Охотники за удачей - Дмитрий Леонтьев
Шрифт:
Интервал:
Закладка:
— Чем?
— Посмотрели они на нее, как на дуру, и дальше пошли, сообщил Врублевский. — Варвары, Наташа, честней и проще так называемых «цивилизованных людей» с их хитросплетениями пресыщенной жизни. Они любят женщин, но они при этом уважают их. Настоящих женщин, матерей их детей, своих жен и подруг. Тех, кто хранит им верность и ждет из долгих походов. Может быть, я и варвар, может быть, ты права, и желание грабить и убивать у меня в крови, но в моей крови есть память и о той женщине, что плакала обо мне на стенах города, провожая меня…
— «Плач Ярославны» мы проходили в школе, — кивнула она. — И что вытекает из этой патетики?
— Уходи, — сказал он. — Мы с тобой и так достаточно натворили… Хватит, пора остановиться.
— Ах, у нас гордость проснулась, — даже в темноте было заметно, каким недобрым огнем полыхнули ее глаза. — «Объедки с чужого стола нам не нужны»? «Львы падалью не питаются»? Что же ты раньше об этом не вспоминал, гордый ты наш? Мясо рвал не хуже стервятника, а теперь вдруг опомнился: «Да, скифы мы, да, азиаты мы, с раскосыми и жадными очами»… Нет, друг любезный, не варвар ты. Льстила я тебе. Крадун ты мелкий. Урка дешевая. Ты хочешь оправдывать свои кражи идейными соображениями Робин Гуда и «одинокого волка»? Не выйдет! Ты — обычная мелкая мразь, решившая стать счастливой за счет других. Ты презираешь и тех, кто рядом с тобой, и тех, кого ты грабишь, и тех, с кем воюешь.

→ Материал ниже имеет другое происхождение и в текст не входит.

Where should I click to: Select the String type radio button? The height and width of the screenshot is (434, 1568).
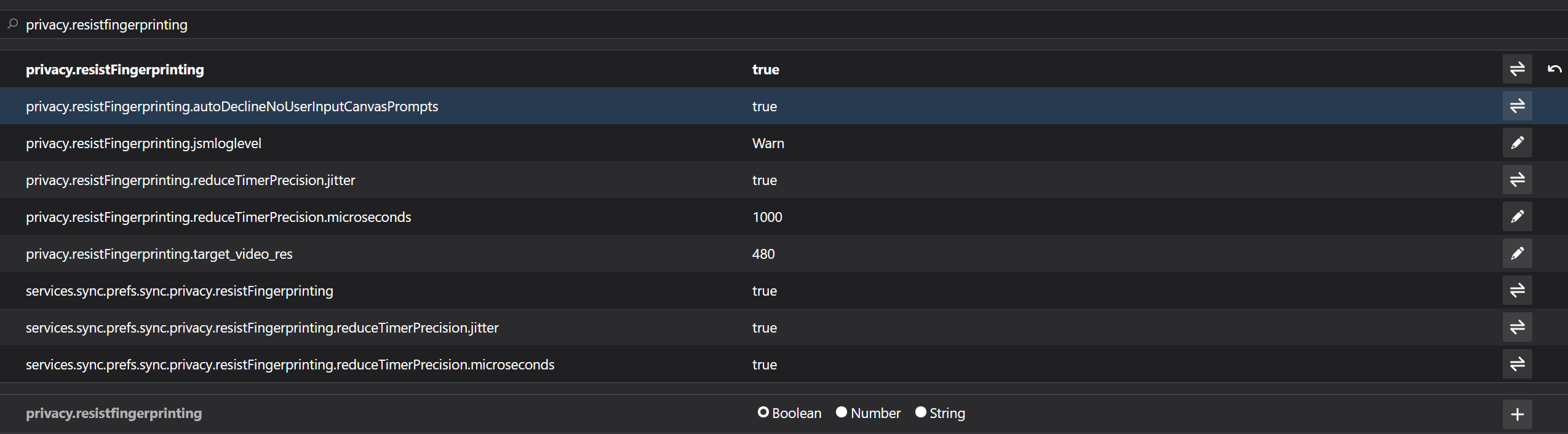pyautogui.click(x=920, y=412)
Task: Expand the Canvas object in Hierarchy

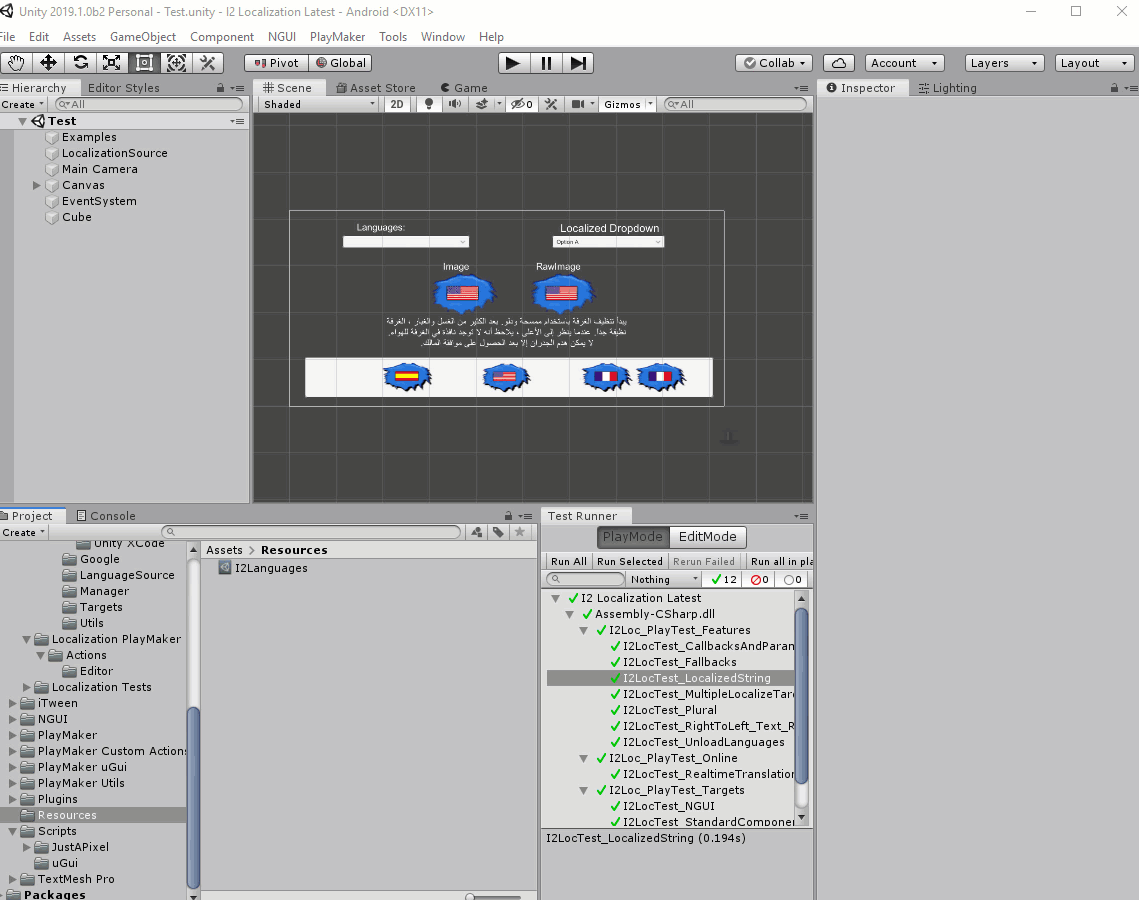Action: pyautogui.click(x=37, y=185)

Разумеется, один ты хороший. А на подлости тебя толкнули обстоятельства… Наверное, утешаешь себя тем, что ты несравненно лучше этих бритоголовых дебилов? Чем ты лучше их, Врублевский? Ты хуже во сто крат, потому что они по крайней мере искренни в своей подлости, а ты из породы тех, кто и их предаст, когда наворует вдоволь. И ты все время будешь находить для себя оправдания… Говоришь-то ты хорошо. Правильно все говоришь. Да вот беда — делаешь-то все по-другому. Ты предашь лучшего друга и простишь себя. Ты будешь обманывать любящих тебя и найдешь себе оправдание… Себя ты никогда не осудишь. Может быть, только слегка пожуришь, но опять же — любя… Ты придумал себе красивое оправдание: «Тот Врублевский умер честным человеком». Он не умер, Врублевский. Это ты его предал и убил. Собственными руками. Дерьмо ты, Врублевский.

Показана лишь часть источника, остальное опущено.